I am on my third Apple Watch.
I have wanted to like Apple’s approach to wearables, and through two different tries — a Day 1 Series 1 and a Series 3 — I found the experience to be continually clunky, ugly, and constantly in search of a problem that one of its solutions could fix. I wasn’t working out particularly much at the time, and if I’m honest, I believe the problem was that Apple for several years managed to sell a device that they had not quite worked out the utility of.
Wearables are a unique product because they seem like they’d be useful on paper, but in practice fail to provide anything “new” to your life, and thus eventually get discarded. I use an Oura ring to track my sleep and my heart rate (most of the time, though it doesn’t work so well with Hydrow), and the biggest reason I use it is because it’s really easy to forget you’re wearing a ring on your finger. Adding a watch, or an armband, or some sort of other kind of device to your person makes you intimately aware of it, which means that you both have to justify its use and remember to use and charge it every day.
As a result, I’d argue that only Apple could have brought the Apple Watch to market, because it needed at least six years of “people are going to buy this because it’s Apple” to find a contiguous reason to exist, along with watch app developers working out what it is one can do with your wrist that doesn’t suck.
And, most importantly, it seems that they’ve finally realized what the Apple Watch is — it is a remote control, a lifeline and a portable version of the notifications tab on your phone. Regarding the Apple Watch as something you pick up and “use” was ultimately Apple’s biggest issue — this is not a device you should be paying significant amounts of attention to, but a way of extending your digital life externally. The Apple Watch no longer feels like a device trying to be a shitty iPhone, but an extension of one — something you can use independently to access the things that matter at a particular moment, but not something that will endlessly attract your attention.

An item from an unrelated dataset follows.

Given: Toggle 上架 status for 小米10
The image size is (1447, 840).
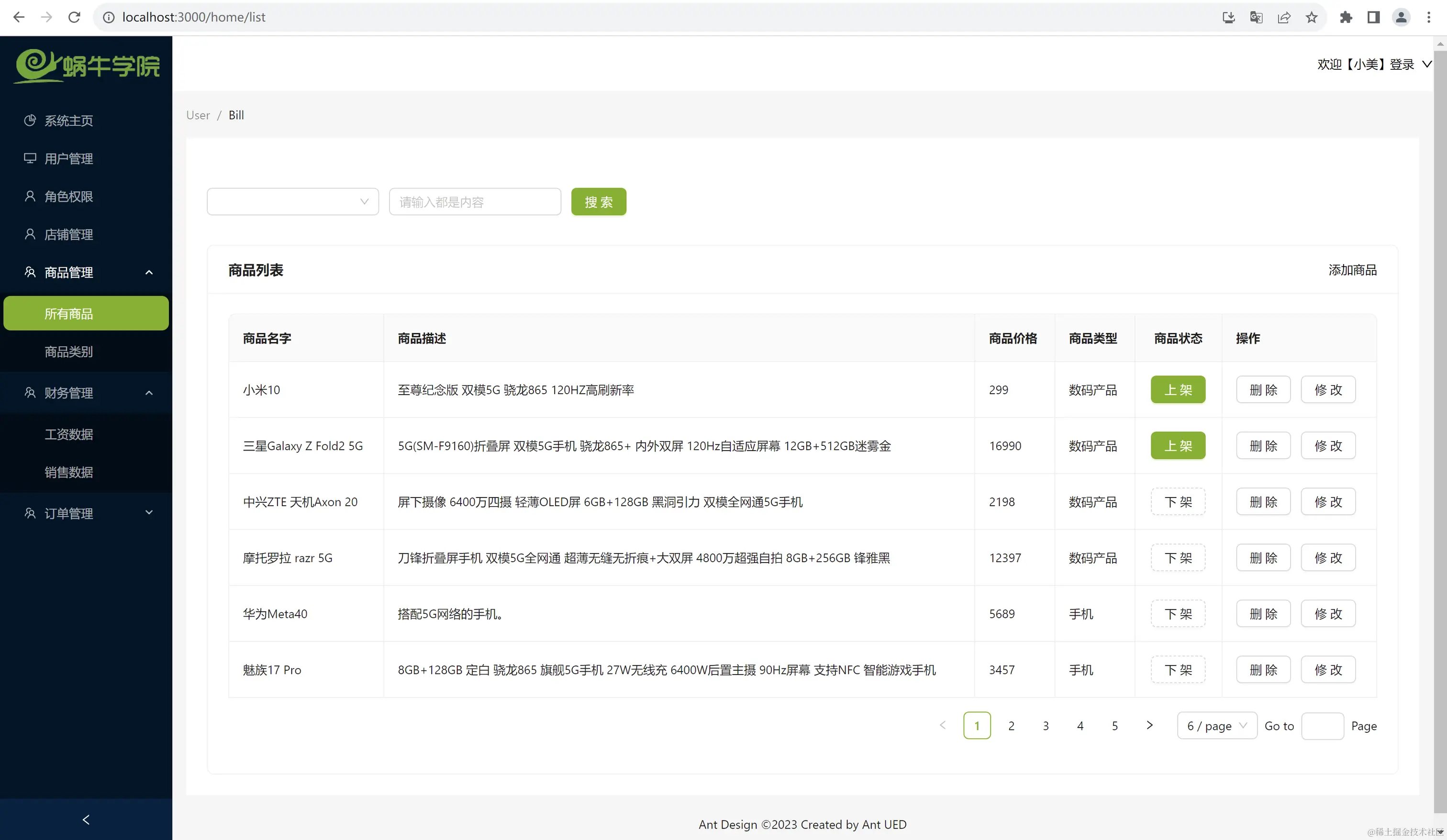Looking at the screenshot, I should click(x=1177, y=390).
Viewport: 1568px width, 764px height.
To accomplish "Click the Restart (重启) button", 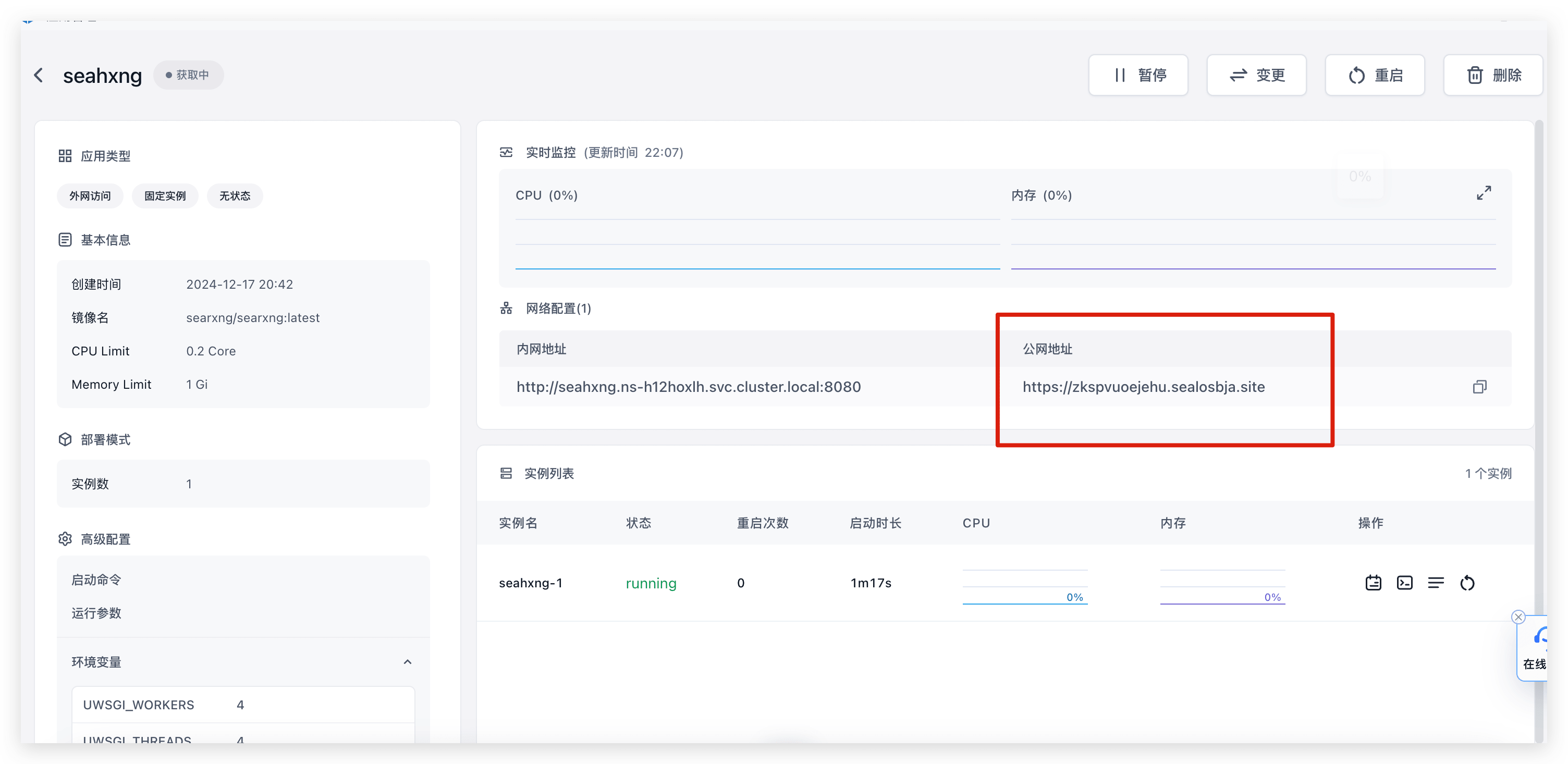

The Apple Watch has become a product that is the physical manifestation of notifications, one borne of the fact that the functional use case of the watch has been killed by the phone itself. We do not check the time because we are continually reminded of it any time we interact with a screen — it’s genuinely difficult if you’re using the internet to avoid knowing what time it is. However, the actual motion of checking the time is something that resembles notifications — we don’t really interact with them so much as we choose to take action (or inaction) based on their existence, much like we do the time.
As a result, the current form of the Apple Watch — and I’d argue any smart watch — is one that actively rejects your interest. It is entirely task-focused — you do not spend time with it, you do not focus on it, you do not sit staring at it for hours. It is the first device I’ve owned that wants you to ignore it, at least until you need to. And even then, only for a few seconds.